Anyway, so this past Tuesday I went to meet with a staffing agency, also connected to them through the job fair in mid-May. The person I'd met, who had my info and had scheduled this meeting, never showed. I was finally introduced to another recruiter, who knew nothing about me and didn't have anything prepared (because even they didn't know why the person I was supposed to meet wasn't there. Finally, the receptionist texted her, and when this other recruiter came out, she said the missing one was at a doctors appointment). So it turned into another "let's get the basics out of the way" with the very small addition of my asking why the process is like. I learned so little from that meeting, it doesn't feel worth the bus fare I had to pay to get there. And then she said the missing person would call me later that same day, and I have yet to hear from anyone at that company. Not a call, a text, nor an email.
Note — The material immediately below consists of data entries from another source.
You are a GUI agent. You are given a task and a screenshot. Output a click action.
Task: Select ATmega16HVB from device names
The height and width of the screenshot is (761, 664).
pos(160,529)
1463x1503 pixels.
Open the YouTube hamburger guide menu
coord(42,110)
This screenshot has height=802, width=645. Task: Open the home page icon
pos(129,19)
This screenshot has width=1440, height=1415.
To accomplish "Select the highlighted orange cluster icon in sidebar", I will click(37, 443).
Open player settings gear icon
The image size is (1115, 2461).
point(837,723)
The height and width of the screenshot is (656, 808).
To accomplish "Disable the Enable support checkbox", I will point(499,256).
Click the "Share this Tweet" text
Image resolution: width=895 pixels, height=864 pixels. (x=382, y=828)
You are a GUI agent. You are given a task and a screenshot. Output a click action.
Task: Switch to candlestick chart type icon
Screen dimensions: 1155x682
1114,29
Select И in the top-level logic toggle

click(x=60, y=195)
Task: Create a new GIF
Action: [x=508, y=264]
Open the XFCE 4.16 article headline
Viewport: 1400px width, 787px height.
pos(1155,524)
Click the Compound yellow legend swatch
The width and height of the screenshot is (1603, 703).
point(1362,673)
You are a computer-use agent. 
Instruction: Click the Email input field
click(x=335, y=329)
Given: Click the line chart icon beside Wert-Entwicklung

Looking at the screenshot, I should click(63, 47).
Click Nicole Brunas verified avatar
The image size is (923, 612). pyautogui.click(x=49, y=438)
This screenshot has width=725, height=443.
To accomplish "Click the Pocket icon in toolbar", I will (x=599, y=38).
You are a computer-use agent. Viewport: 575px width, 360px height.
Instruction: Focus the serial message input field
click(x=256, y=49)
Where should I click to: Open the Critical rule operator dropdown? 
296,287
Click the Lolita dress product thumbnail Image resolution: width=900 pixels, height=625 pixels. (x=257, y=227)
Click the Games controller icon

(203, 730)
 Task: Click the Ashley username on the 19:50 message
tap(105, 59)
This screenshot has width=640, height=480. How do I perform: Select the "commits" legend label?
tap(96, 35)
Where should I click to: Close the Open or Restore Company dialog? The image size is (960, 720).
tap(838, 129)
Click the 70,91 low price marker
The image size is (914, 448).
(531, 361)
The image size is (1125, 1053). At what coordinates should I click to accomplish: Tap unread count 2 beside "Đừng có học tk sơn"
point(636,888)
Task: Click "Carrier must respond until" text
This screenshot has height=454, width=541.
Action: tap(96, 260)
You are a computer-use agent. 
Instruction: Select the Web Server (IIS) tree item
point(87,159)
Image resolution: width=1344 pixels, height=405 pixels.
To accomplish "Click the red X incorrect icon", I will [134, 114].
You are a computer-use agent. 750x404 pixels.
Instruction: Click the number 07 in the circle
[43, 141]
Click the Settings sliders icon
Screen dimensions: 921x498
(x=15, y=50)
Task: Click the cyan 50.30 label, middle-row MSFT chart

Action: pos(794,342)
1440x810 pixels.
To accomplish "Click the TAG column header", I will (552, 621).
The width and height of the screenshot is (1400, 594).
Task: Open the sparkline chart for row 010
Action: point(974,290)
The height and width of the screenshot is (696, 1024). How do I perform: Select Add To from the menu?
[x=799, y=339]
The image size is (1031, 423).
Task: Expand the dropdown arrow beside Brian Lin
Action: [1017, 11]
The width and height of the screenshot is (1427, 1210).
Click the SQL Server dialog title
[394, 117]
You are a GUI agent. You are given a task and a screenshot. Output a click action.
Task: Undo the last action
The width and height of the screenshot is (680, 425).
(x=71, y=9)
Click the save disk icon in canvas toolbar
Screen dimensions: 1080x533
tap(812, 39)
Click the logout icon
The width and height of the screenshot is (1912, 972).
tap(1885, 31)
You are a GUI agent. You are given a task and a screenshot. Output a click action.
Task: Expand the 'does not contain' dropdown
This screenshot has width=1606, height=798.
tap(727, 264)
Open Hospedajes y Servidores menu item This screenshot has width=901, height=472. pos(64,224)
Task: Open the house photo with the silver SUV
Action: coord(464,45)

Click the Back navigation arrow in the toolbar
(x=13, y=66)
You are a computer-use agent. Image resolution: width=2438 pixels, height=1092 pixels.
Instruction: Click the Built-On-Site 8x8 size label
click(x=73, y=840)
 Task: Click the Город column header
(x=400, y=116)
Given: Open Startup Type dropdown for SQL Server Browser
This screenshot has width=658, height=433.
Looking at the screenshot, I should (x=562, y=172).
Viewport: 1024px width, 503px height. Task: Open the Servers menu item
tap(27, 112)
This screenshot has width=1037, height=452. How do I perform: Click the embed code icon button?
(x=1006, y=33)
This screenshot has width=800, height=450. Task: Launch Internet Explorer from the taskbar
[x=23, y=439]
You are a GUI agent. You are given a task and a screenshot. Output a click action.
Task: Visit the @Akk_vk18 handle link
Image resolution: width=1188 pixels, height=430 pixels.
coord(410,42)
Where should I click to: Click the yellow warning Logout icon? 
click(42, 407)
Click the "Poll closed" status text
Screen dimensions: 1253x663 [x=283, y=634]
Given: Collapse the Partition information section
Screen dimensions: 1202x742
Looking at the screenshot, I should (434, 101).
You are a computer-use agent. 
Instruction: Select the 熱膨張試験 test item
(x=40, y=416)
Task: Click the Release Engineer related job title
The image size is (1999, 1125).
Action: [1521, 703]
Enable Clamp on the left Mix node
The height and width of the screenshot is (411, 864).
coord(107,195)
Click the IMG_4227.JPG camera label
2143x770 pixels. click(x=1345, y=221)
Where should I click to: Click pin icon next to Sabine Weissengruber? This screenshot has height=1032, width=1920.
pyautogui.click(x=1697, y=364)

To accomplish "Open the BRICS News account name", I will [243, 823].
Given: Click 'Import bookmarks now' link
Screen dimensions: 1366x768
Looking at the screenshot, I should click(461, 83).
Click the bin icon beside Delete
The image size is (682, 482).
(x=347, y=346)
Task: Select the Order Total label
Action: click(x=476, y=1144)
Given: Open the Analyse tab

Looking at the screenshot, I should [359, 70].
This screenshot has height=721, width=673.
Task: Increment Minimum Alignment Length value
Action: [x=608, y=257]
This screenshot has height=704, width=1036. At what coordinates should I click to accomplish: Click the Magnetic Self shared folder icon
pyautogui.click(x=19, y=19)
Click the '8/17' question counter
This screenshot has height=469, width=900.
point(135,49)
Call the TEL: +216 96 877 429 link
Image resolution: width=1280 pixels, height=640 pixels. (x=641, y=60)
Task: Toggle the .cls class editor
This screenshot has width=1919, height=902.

So that's sort of frustrating. I'm inclined to shrug and say, if they call me, they call me. And if they don't? To keep searching on my own in the meantime.
***
There's a tumblr post I like, where friend A told friend B to "man up," and friend B didn't like that and asked them to use a phrase that wasn't so gendered and sexist. Friend A came up with "Fortify!"
And I like that.
I hold that in my heart for those moments when I can feel my anxieties pulling me back, tucking me into a ball that says "it's not going to work out anyway, so why even try?" "Fortify" is Gandalf holding his ground, it's refusing to be pushed over and made small by the Balrog of my anxieties.
So when something disappointing happens, especially as I try to find a FT permanent job, I say to myself "Fortify," straighten my shoulders and find one small thing to do to move a little closer to my goal.